Perhaps you know the book, The Day the Crayons Quit?
The crayons refused to colour. They were tired of doing what they had always done. Blue was tired of always colouring lakes and seas. Black was tired of outlining. Red never got a day off. Even on holidays Red was colouring Valentines and Santas.
Red was colouring Valentines. I never know what to do with Valentines Day.
Perhaps it was the childhood trauma of the classroom Valentines Box when you didn’t really get the girl giggles or the boy teasing. Perhaps it is the couples uproar of roses and chocolate highlighting the image of romance between two, after years of being one. Even if you are a couple, your “couple” may not be celebrated in image and commercial.
It’s a long and twisted path from the 3rd century Saint Valentine, martyred on February 14th, to the overt splash of romantic love celebrated on Valentine’s Day. It may have been an attempt to supercede pagan holidays or because in the Middle Ages birds paired as couples in mid-February.

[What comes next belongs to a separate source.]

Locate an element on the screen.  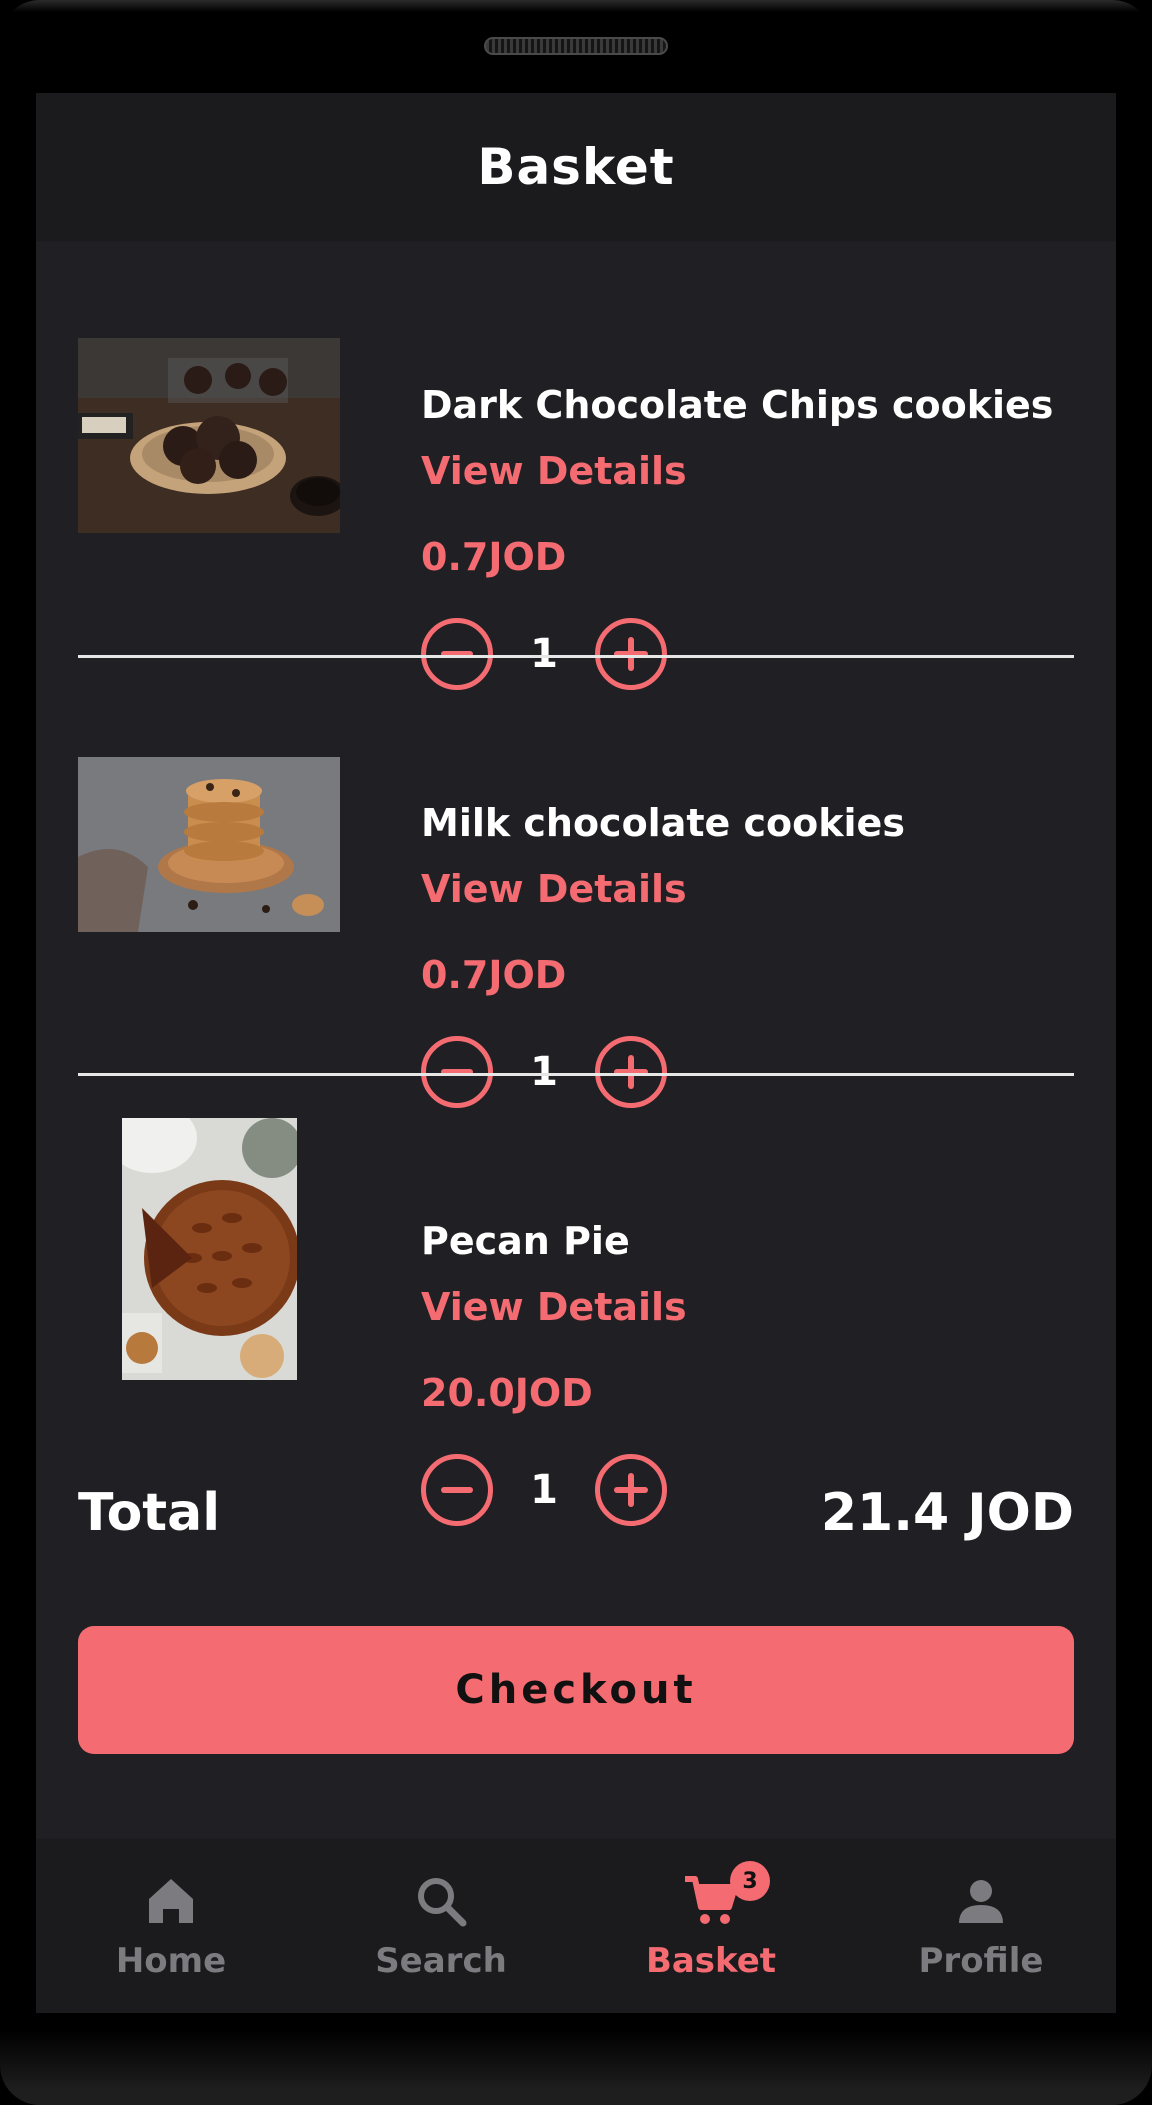
product-name: Pecan Pie is located at coordinates (526, 1241).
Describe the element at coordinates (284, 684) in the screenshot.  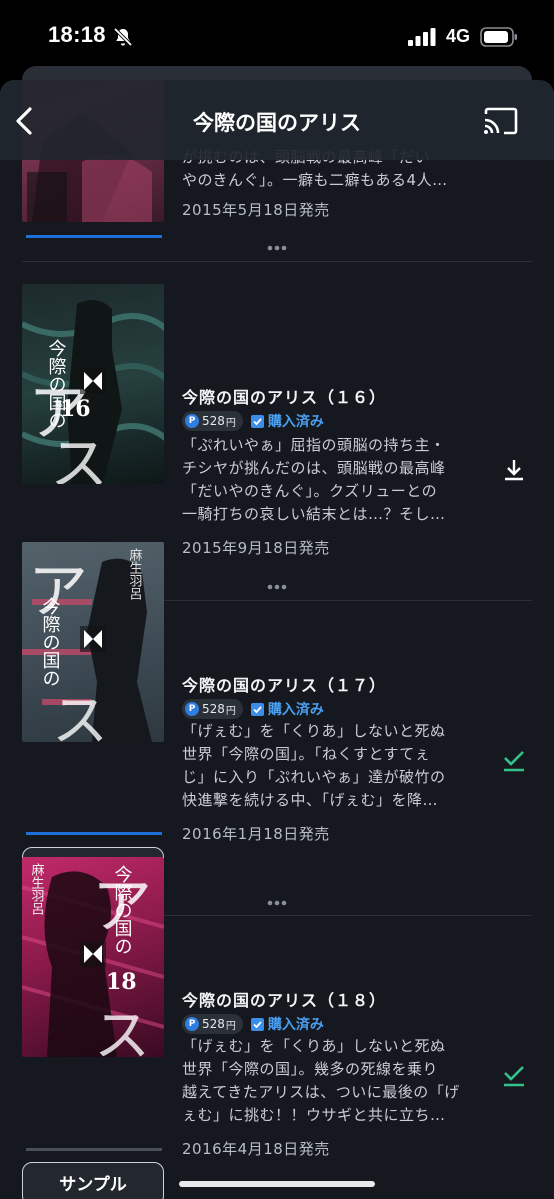
I see `volume-title: 今際の国のアリス（１７）` at that location.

I like the version offered in the Godly Play® story of Saint Valentine (Jerome Berryman, The Complete Guide to Godly Play, Volume 7). Valentine is presented as a Doctor who used herbs to heal. He is also a Priest, but secretly, because of the persecution. A Jailer brings his daughter to Valentine for healing. Blind from birth, Valentine can do little for the girl but put cool herbs on her eyes to make them feel better. They become friends. Together they go to the fields to pick herbs to heal people.
One day Valentine heard a terrible crash at his door. It was the soldiers. They found out he was a Christian and took him to jail. Valentine asked the Jailer for paper and ink. As the soldiers lead him away to die, he rolled up the paper and gave it to the Jailer for his daughter.
“What does it say, Father?”
“From your Valentine.”
We remember Valentine because he loved so well.
Perhaps amid the wash of red on Valentine’s Day we can wonder about this story.